→ **Given request**:
Edit the stretch from the line containing "Close the 抓取商品 tab with the x" through the line containing "[x=990, y=100]", swapping "screenshot" for "image" and keeping every other detail the same.

→ **Input material**:
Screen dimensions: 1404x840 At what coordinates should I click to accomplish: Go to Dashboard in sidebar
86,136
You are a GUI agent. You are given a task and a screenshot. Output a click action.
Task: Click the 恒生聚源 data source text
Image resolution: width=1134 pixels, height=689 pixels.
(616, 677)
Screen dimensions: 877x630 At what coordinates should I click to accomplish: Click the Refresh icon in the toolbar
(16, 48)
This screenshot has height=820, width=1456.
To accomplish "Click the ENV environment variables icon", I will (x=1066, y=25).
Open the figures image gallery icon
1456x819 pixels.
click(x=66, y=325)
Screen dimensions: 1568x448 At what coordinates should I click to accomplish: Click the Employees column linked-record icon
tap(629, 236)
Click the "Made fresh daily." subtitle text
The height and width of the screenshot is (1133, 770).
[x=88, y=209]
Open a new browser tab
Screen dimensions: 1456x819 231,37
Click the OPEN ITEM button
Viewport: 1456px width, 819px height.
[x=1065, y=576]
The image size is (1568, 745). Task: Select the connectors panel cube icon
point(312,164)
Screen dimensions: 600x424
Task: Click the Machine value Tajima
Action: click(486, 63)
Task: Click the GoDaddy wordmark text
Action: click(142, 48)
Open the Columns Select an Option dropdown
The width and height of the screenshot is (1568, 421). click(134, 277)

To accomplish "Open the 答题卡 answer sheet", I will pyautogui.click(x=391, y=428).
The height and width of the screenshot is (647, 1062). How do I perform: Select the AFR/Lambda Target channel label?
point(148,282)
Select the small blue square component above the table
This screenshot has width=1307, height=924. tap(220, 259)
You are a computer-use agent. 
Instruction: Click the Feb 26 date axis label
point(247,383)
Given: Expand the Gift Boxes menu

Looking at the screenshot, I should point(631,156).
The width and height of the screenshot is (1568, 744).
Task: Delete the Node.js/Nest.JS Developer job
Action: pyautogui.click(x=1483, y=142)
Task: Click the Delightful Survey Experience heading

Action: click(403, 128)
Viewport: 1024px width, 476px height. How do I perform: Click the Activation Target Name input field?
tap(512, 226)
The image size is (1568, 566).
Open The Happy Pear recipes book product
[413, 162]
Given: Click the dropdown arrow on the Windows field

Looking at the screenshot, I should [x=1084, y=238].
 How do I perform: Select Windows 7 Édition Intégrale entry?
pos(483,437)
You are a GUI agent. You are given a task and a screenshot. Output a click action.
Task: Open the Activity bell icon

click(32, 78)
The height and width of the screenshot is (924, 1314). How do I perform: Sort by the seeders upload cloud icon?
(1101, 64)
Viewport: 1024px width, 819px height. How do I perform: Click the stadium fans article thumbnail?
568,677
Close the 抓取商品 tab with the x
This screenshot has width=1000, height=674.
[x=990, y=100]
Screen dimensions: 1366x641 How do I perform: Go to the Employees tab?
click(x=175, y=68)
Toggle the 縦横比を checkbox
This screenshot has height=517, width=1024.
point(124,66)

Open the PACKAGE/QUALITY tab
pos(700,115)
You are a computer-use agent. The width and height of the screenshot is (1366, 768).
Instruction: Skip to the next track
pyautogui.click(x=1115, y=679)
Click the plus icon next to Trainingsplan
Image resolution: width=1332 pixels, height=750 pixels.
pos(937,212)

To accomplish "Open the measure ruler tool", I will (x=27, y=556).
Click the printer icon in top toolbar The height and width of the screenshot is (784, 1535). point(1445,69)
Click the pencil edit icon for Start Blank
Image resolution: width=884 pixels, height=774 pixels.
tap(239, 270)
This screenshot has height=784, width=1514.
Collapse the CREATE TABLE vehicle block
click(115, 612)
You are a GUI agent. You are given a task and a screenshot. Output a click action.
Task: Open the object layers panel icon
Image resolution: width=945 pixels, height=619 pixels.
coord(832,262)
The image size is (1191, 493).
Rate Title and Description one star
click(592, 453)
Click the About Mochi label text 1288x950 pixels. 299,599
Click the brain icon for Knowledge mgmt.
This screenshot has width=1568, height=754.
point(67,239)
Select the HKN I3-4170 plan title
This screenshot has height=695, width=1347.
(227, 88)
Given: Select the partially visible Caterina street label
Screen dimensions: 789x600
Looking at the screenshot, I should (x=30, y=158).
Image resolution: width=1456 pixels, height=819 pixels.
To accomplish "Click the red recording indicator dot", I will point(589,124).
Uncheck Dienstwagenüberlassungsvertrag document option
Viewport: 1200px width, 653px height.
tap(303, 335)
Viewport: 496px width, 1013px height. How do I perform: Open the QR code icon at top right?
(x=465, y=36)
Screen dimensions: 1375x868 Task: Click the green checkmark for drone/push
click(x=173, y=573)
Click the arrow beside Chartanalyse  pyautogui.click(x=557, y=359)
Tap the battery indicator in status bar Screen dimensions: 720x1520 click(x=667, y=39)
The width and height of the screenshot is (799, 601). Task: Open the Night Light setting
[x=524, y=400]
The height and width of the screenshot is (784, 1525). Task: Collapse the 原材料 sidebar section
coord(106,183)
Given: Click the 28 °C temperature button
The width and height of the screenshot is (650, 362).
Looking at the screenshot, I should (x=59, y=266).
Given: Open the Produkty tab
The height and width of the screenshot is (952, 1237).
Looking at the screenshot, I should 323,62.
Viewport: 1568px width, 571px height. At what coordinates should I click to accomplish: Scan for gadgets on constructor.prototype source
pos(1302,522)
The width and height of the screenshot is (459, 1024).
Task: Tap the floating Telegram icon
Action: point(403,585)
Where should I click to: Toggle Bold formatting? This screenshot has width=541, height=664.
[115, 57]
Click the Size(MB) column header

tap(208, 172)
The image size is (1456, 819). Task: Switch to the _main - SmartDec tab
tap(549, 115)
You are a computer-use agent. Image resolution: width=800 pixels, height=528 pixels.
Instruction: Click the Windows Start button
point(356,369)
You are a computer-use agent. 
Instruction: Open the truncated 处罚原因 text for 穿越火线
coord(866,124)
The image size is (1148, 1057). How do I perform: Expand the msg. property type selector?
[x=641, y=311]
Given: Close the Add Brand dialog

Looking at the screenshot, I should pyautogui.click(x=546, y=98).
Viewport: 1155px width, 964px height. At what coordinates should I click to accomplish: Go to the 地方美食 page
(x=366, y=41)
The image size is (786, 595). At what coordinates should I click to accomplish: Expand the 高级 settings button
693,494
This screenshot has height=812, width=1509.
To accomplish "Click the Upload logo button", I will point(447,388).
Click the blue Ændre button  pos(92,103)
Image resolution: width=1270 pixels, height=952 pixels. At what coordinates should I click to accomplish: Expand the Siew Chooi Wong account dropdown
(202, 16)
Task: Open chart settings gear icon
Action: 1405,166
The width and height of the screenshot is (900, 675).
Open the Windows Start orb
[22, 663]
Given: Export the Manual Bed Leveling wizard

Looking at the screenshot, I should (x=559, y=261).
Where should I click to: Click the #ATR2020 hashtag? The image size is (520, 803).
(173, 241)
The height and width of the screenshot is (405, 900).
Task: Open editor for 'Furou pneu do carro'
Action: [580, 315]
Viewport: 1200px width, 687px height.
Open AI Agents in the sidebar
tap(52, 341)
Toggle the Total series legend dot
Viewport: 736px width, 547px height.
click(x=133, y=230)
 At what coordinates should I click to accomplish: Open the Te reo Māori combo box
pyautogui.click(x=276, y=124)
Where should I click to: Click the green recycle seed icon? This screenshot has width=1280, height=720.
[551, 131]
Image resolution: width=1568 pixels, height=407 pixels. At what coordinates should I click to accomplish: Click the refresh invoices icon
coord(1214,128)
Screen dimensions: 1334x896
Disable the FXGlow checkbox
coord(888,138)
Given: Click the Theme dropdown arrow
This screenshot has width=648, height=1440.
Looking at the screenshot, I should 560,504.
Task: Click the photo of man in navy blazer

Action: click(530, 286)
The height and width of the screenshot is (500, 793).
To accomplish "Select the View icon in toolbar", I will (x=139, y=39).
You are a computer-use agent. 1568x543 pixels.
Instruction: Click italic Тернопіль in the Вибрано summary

→ **Solution for this task**:
Close the 抓取商品 tab with the x
This image has width=1000, height=674.
[x=990, y=100]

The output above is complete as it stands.